### [GEWÄHLTER TEXTAUSZUG]

• • • •

Die Kaskoversicherung – und das missglückte Driftmanöver

Auch bei einem durch ein missglücktes Driftmanöver verursachten Unfall kann ein Anspruch des Autofahrers gegen seine Kaskoversicherung bestehen.

Die Kaskoversicherung – und das missglückte Driftmanöver

Das Landgericht Coburg hatte sich aktuell mit einer Klage auf Inanspruchnahme einer Vollkaskoversicherung wegen des misslungenen Drifts mit einem Sportwagen zu befassen. Der Versicherungsnehmer fuhr im Jahr 2023 in Begleitung eines Beifahrers mit seiner Chevrolet Corvette in einen Kreisverkehr ein. Unter gezieltem Durchdrehen der Fahrzeugräder umrundete er den Kreisel zweimal im Drift. In der Ausfahrt des Kreisels verlor er die Kontrolle über das Auto und stieß gegen einen Bordstein und eine dahinter stehende Mauer. Am Boliden des Möchtegernrennfahrers entstand ein erheblicher Sachschaden, den er gerne von der beklagten Vollkaskoversicherung ersetzt bekommen wollte. Der Versicherer wehrte sich hiergegen. Nach dem Versicherungsvertag sei die vorsätzliche Schadensverursachung nicht vom Versicherungsschutz gedeckt. In den Versicherungsbedingungen finde sich zudem eine Klausel, die Schäden infolge eines Rennens ausschließe.

Das Landgericht Coburg gab dem Bruchpiloten recht:

Der Versicherer habe im Vertrag ausdrücklich auf den Einwand der groben Fahrlässigkeit gegenüber dem Versicherungsnehmer verzichtet. Nur solche sei aber vorliegend feststellbar. Vorsatz könne dem Gernegroß hingegen nicht nachweisen werden. Im Gegenteil spreche vieles dafür, dass der Versicherungsnehmer auf das Gelingen des Driftmanövers vertraut habe. Mit dem Unfall war es nämlich vorbei mit dem Imponiergehabe gegenüber seinem Beifahrer. Ein Rennen im Sinne der Versicherungsbedingungen lag nach Einschätzung des Gerichts schon deshalb nicht vor, weil das Fahrzeug des Versicherungsnehmers das einzige weit und breit gewesen sei.

• • • •

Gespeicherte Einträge
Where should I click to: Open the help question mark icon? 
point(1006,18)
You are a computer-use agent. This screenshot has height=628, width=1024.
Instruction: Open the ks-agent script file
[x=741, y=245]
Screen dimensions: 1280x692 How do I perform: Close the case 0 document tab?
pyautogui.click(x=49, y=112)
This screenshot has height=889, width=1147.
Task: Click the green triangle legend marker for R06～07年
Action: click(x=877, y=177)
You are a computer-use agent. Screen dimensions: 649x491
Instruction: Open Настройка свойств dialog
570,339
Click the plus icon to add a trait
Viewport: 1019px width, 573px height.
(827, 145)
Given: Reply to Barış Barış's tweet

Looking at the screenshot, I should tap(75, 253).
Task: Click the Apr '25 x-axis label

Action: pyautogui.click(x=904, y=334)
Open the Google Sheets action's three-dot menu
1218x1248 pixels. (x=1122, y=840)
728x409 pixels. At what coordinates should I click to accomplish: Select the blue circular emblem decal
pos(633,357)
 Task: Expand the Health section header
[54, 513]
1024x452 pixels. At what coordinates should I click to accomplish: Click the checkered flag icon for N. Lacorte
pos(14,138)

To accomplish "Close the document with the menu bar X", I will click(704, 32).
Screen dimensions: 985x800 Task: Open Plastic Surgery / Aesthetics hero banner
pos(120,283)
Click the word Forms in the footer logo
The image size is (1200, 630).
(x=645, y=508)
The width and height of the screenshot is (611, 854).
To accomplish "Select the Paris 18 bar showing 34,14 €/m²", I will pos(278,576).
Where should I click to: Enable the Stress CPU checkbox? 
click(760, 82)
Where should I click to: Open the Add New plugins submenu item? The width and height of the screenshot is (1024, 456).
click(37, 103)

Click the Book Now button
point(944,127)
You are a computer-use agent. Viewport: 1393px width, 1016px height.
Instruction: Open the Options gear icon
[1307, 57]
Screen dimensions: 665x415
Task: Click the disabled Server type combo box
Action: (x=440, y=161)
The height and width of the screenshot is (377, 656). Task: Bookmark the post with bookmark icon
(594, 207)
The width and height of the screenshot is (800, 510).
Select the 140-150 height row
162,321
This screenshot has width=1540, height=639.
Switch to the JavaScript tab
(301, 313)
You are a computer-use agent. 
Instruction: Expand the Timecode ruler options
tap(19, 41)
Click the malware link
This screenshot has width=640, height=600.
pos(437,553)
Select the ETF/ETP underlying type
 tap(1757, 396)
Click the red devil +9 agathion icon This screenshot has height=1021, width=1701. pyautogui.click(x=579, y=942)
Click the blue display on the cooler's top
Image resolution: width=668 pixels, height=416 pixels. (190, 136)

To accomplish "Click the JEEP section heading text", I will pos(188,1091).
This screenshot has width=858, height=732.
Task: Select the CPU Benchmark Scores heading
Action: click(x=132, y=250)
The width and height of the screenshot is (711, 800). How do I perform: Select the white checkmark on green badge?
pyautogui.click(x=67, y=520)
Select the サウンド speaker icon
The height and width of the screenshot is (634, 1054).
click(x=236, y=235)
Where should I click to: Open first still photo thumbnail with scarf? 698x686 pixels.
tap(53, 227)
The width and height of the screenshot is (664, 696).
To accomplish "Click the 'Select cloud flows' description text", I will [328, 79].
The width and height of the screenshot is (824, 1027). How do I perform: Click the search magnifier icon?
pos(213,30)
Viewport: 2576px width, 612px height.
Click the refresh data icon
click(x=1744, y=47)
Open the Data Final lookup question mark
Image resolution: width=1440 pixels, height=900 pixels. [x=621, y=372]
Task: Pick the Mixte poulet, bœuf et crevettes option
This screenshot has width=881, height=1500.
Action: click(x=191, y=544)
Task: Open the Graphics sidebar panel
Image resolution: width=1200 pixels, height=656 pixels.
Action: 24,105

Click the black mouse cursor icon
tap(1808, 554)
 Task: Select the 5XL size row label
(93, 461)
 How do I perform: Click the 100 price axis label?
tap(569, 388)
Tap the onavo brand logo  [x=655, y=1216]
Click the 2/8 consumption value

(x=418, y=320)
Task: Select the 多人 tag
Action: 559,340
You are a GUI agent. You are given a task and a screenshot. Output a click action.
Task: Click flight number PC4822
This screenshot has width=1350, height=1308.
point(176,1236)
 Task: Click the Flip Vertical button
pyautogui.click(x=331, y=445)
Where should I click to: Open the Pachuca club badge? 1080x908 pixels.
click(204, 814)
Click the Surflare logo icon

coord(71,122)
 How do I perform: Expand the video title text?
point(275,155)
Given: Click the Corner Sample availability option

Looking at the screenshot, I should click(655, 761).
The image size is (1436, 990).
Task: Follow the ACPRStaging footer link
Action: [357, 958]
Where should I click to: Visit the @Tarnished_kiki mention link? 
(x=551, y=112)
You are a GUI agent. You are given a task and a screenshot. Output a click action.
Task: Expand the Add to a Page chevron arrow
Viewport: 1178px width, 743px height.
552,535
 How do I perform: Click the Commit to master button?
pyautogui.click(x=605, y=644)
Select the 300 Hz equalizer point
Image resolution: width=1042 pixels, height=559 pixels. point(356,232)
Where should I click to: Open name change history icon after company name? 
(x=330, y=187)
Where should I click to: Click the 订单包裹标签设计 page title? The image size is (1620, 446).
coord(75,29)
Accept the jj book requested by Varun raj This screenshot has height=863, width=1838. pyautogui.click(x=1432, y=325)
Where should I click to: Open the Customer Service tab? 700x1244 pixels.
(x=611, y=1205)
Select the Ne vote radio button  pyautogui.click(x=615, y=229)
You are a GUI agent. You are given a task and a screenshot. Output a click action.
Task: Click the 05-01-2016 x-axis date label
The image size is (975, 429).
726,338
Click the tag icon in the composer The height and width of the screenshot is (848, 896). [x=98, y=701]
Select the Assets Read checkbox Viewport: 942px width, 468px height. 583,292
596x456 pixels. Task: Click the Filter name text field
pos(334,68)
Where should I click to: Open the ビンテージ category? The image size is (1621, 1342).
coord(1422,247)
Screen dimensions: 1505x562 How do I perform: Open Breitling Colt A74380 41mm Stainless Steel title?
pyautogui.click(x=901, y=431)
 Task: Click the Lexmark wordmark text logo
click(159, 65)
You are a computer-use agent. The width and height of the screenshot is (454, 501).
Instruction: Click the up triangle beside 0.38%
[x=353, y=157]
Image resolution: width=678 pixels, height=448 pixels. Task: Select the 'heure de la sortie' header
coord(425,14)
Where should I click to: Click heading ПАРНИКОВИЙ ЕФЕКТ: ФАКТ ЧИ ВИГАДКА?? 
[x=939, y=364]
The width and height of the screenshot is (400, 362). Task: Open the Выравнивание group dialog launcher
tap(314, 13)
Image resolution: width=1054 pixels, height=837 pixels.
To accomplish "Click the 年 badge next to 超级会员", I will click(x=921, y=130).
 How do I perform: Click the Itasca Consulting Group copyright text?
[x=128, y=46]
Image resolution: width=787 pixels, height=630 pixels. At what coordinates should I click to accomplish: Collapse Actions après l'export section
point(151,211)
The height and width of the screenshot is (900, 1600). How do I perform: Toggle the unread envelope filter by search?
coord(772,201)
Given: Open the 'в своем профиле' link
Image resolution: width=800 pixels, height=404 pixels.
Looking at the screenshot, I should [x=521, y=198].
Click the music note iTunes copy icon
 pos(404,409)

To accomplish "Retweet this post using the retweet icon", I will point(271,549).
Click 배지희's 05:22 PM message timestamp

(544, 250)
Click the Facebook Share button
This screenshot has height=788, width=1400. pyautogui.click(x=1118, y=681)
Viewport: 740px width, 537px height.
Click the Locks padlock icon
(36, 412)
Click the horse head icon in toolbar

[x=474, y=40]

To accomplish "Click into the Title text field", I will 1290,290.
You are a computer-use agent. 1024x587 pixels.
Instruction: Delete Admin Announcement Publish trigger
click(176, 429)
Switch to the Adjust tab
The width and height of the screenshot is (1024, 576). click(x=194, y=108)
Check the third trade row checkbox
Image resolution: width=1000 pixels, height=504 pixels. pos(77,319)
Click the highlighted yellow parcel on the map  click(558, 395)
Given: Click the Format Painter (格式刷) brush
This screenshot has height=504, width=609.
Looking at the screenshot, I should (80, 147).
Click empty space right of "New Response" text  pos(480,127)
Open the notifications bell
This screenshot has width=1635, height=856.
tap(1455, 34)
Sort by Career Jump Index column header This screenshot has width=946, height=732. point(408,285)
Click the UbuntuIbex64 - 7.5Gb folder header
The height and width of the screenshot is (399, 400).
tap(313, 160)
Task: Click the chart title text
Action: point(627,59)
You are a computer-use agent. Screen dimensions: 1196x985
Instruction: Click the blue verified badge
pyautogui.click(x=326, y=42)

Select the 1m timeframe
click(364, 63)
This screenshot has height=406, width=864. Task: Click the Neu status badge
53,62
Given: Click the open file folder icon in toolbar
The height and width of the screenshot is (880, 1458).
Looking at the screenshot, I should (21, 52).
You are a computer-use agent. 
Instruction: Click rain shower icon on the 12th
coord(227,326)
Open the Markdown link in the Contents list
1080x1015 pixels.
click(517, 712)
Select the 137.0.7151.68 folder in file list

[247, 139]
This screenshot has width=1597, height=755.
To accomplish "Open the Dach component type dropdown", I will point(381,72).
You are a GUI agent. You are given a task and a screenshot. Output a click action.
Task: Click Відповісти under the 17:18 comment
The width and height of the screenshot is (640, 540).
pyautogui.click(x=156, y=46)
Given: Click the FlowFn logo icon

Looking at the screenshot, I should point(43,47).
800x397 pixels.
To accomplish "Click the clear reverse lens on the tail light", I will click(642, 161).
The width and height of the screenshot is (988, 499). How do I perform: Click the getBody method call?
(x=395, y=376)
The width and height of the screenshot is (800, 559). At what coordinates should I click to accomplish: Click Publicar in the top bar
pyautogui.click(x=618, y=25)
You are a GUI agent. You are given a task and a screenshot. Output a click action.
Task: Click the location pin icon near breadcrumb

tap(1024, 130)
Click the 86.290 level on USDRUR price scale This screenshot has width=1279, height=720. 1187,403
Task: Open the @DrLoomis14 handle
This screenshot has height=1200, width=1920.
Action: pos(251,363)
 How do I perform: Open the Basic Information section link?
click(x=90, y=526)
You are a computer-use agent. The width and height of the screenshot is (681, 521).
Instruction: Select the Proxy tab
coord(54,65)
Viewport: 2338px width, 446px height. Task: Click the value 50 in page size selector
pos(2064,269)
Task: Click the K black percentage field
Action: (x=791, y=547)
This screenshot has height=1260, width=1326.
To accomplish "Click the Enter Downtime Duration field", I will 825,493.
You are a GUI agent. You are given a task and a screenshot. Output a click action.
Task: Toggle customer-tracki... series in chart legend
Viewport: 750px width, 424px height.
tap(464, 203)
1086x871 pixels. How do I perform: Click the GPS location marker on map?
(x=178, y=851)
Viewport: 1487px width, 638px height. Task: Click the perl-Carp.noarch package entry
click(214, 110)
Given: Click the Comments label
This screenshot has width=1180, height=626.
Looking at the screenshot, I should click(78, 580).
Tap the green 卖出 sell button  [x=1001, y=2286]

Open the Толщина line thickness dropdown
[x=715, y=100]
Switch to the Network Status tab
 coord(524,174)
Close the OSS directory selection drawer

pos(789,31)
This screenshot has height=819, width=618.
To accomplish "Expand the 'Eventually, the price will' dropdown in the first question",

• • • •

### [AUFGABE 1]
Gib den Abschnitt aus dem Text über das missglückte Driftmanöver wortgetreu wieder, beginnend bei „Der Versicherer habe“ und endend bei „breit gewesen sei.“.
### [AUFGABE 2]
Nimm den Text über das missglückte Driftmanöver dort auf, wo er aufhört, und schreib ihn weiter.

### [ANTWORT 1]
Der Versicherer habe im Vertrag ausdrücklich auf den Einwand der groben Fahrlässigkeit gegenüber dem Versicherungsnehmer verzichtet. Nur solche sei aber vorliegend feststellbar. Vorsatz könne dem Gernegroß hingegen nicht nachweisen werden. Im Gegenteil spreche vieles dafür, dass der Versicherungsnehmer auf das Gelingen des Driftmanövers vertraut habe. Mit dem Unfall war es nämlich vorbei mit dem Imponiergehabe gegenüber seinem Beifahrer. Ein Rennen im Sinne der Versicherungsbedingungen lag nach Einschätzung des Gerichts schon deshalb nicht vor, weil das Fahrzeug des Versicherungsnehmers das einzige weit und breit gewesen sei.

### [ANTWORT 2]
Der Versicherungsfall ist eingetreten. Versichert sind gemäß 1.3 Abs. 3 des Bausteins Kaskoversicherung AKB Schäden durch Unfälle. Unfall in diesem Sinne ist ein unmittelbar von außen plötzlich mit mechanischer Gewalt auf das Fahrzeug einwirkendes Ereignis. Ein solches liegt hier vor. Unstreitig ist der Versicherungsnehmer am 22.04.2023 mit dem Pkw durch Verlust der Kontrolle über sein Fahrzeug gegen den Bordstein des Kreisels und eine dahinterliegende Mauer gestoßen. Nach der Definition des Unfallbegriffs in den Versicherungsbedingungen ist damit der Versicherungsfall gegeben.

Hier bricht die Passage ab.